Our take · Written by FormBlends editorial team · Reviewed by FormBlends Medical Team · This is not a transcript. It is our independent review of the video above.

What did @connorgettingcheddar actually say?

The creator claims that 5-Amino-1MQ works by suppressing an enzyme he vaguely describes as "NAD or something," which he says puts the body into an energy-burning mode and "supercharges" mitochondria to accelerate fat loss. He's stacking it with something he calls "Ratatouille" — likely Retatrutide, a GLP-1/GIP/glucagon triple agonist peptide — and reports higher energy levels and faster weight loss compared to a previous Retatrutide-only cycle.

Credit where it's due: he does frame this as personal experience rather than universal advice. But the mechanism he describes is garbled enough to mislead anyone who takes it at face value, and the stack he's casually running is not something to replicate based on a TikTok anecdote.

Does the science back this up?

Partially, but the mechanism explanation is a mess. 5-Amino-1MQ is a small-molecule inhibitor of NNMT (nicotinamide N-methyltransferase), not NAD itself. This distinction matters.

NNMT is an enzyme that methylates nicotinamide, effectively diverting it away from NAD+ synthesis. When NNMT is overexpressed, particularly in adipose tissue, it suppresses NAD+ levels and reduces cellular energy expenditure. 5-Amino-1MQ blocks NNMT, which in theory allows NAD+ to accumulate, activating sirtuins and potentially boosting mitochondrial metabolism.

A 2021 study by Neelakantan et al. in Nature Communications showed that NNMT inhibition with a related compound reduced adiposity in diet-induced obese mice without caloric restriction. Romanelli et al. (2021, Journal of Medicinal Chemistry) characterized 5-Amino-1MQ specifically as a potent NNMT inhibitor with favorable pharmacokinetics in rodents. The mitochondrial upregulation angle has some mechanistic basis. But all of this is preclinical. There are no published human clinical trials on 5-Amino-1MQ as of 2024.

What did they get wrong (or right)?

The creator got the general direction right but the enzyme wrong. He says it suppresses "NAD or something" — it suppresses NNMT, the enzyme that degrades the precursor to NAD+. Saying it suppresses NAD is essentially backwards from what the mechanism actually does.
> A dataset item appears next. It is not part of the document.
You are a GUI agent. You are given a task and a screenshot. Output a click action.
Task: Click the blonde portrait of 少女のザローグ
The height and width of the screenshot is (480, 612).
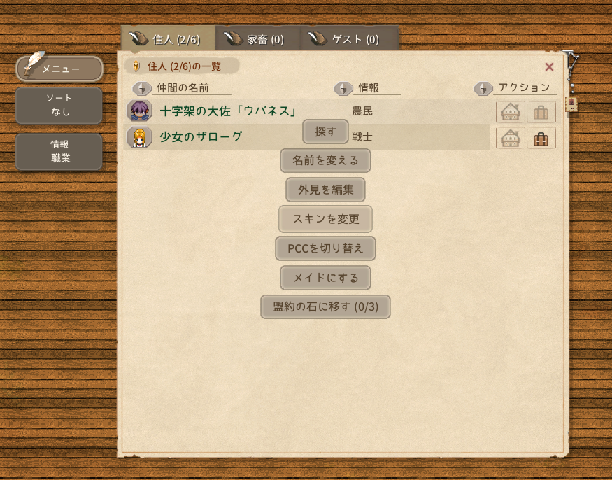click(139, 137)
The "overclock your body cells" and "supercharge mitochondria" framing is colorful but not inaccurate in spirit. NNMT inhibition does appear to increase energy expenditure at the cellular level in animal models. That part tracks.
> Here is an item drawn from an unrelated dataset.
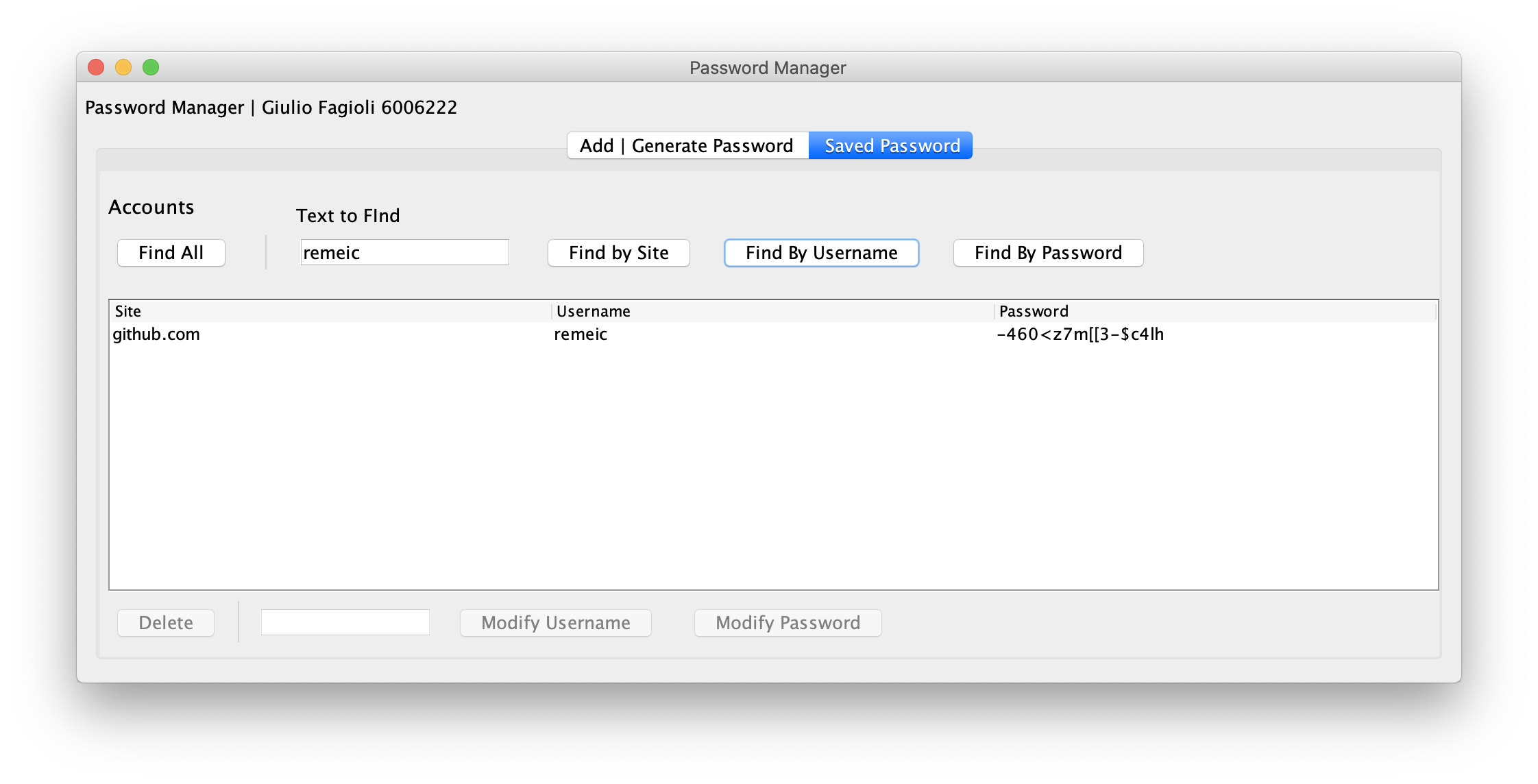This screenshot has width=1538, height=784.
Task: Toggle the Find By Username active state
Action: [x=820, y=252]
What he got wrong more seriously: describing this stack as if the results are attributable to 5-Amino-1MQ. He's running it alongside Retatrutide, a peptide that mimics three separate gut hormones and has shown significant weight loss effects in Phase 2 trials (Jastreboff et al., 2023, New England Journal of Medicine). Crediting 5-Amino-1MQ for faster fat loss when Retatrutide is in the picture is not a controlled observation. It's a confounded anecdote.
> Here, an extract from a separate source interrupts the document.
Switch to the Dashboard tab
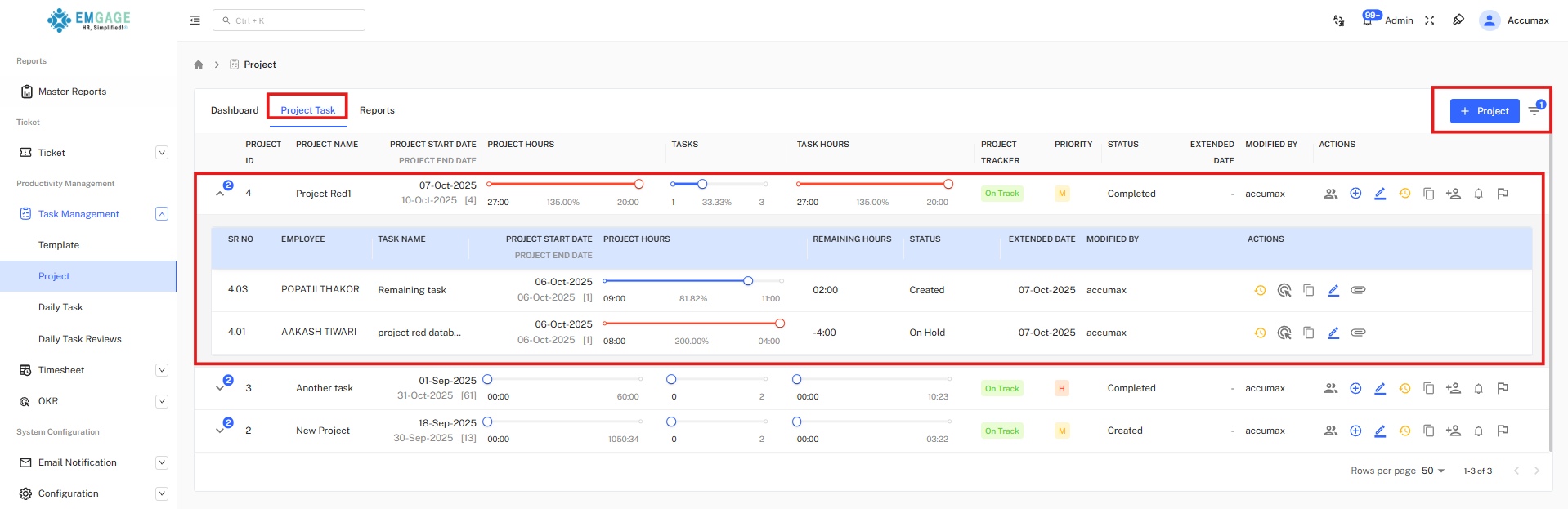1568x509 pixels. click(235, 110)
What should you actually know?

5-Amino-1MQ is a research chemical with zero human trial data published. The rodent studies are legitimately interesting, and the NNMT pathway is a real area of metabolic research. But interesting preclinical data has failed to translate to humans countless times.

Retatrutide, whatever the creator is calling "Ratatouille," is a different story. It has actual Phase 2 human data showing roughly 17% body weight reduction over 24 weeks (Jastreboff et al., 2023, NEJM). If someone on that peptide also reports faster fat loss, Retatrutide is the far more likely driver.

The stack itself raises real questions. Combining an experimental NNMT inhibitor with a powerful triple GI hormone agonist has no published safety data whatsoever. Any reported "higher energy" could reflect Retatrutide's metabolic effects, a placebo response, or something else entirely. This is not a protocol to replicate from a TikTok video.

  • 5-Amino-1MQ is not approved by the FDA for any use.
  • NNMT inhibitor research is active but entirely preclinical in humans.
  • Retatrutide is in clinical trials but not yet approved or legally prescribable as a compounded peptide in most contexts.
  • Stacking experimental compounds without medical supervision carries unknown risks.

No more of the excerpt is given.